Have you ever been in your group of close friends, and felt extra or unwanted, like if you weren't there it wouldn't have mattered? Yes, I have felt that and trust me it's the worst feeling ever.
It wasn't the case always though, I was once loved, pampered, cared for but gradually over past two years things changed, people and their priorities changed and the results of this change was so negative on me. I started to hate myself for being too sensitive, to take everything to my heart, to sense the change in behaviour, the way they talk to me, or even frequency of replies during a text conversation, I notice and observe every little detail. Comparison kicked in and it stayed. Even though I have a public profile and I get over thousands of likes on my pictures, I look for my people's name in the list, it hurts me especially when they're active on social media and I never get a like or comment from them. Call me a kid! I don't care, if these little things makes me happy and it matters to me and they know about it, I expect them to do it. Because I do it for them.
With time, I got use to it, and it made me feel lonely, I started to isolate myself, not talk to anyone, don't initiate any conversation and just be in my own world. I have always been independent, it's not that I needed someone to go shopping with, or someone to get my work done. I guess I have been emotionally dependent on people I am attached to. I'm someone who's an open book yet an introvert, if you won't ask, I won't tell. I understand everybody is busy, everybody have responsibilities, I understand all of it, trust me I do. But I won't deny that it didn't hurt me. It did. We all need someone in our lives, someone to talk to, someone to share our feelings with, someone to be open with, be vulnerable with. We're humans, we are not meant to be alone.
I met so many people this year, some old acquaintances who became good friends, who listened to me when I needed someone to talk to, and I am glad they let me pour my heart out without judging me, I am thankful that they listened to my stories but deep down I knew they'd leave too and that's what happened and I couldn't do anything to stop it, like this is how it was suppose to be. People suggested me to date, I tried that as well, Yeah I did. One of my girlfriend set me up with a guy based abroad we started talking on and off for few weeks and I wasn't really interested in him initially however he convinced me to give it a try and after talking to him, opening up to him I figured he's genuinely a nice guy and we both thought maybe we could work but nothing worked, I didn't felt the connection and he couldn't wait for me to feel for him so we called it quit in around 3 weeks. Instead of feeling motivated it had an opposite effect on me, I started facing troubles opening up to new people, trust them, be my real self and I hated this. I've always been a girl who can gel with anyone, who's easy to talk to, completely opposite to what I look like in my pictures. The memories of what I had in the past haunted me and I guess it haunts me every single minute of the day, I felt I wasn't good enough, people wouldn't stay, even if I gave them all that I had I wouldn't be able to make them stay, they'd always choose someone over me, they'll just leave, and in the end I will be right where I started and slowly I lost interest, interest in talking to new people, interest in pleasing anyone, interest in even noticing if someone was putting efforts to be a part of my life. I just lost it. I lost myself.

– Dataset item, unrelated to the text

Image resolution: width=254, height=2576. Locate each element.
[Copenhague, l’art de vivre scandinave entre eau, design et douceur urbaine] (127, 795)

There were few close friends who wanted to be with me but couldn't, due to reasons better known to themselves. They'd call me or meet me and we have a good time together but in the end what they say 'Hey! Don't tell anyone that we met okay? Don't do the check in!' and I am there like '???'
I don't do secrets that's just not me, I am a very sensible person I believe, I know what to post and what not to, so when these people who say they care for me and behaves this way it makes me mad. I like to share my life with people, with you guys. hiding something for a while is okay but keeping it a secret forever, no that's not me, if I am not doing anything wrong I wouldn't mind telling about it to the world, so If you want to be a part of my life with terms and conditions, then please stay away. You're not Welcome.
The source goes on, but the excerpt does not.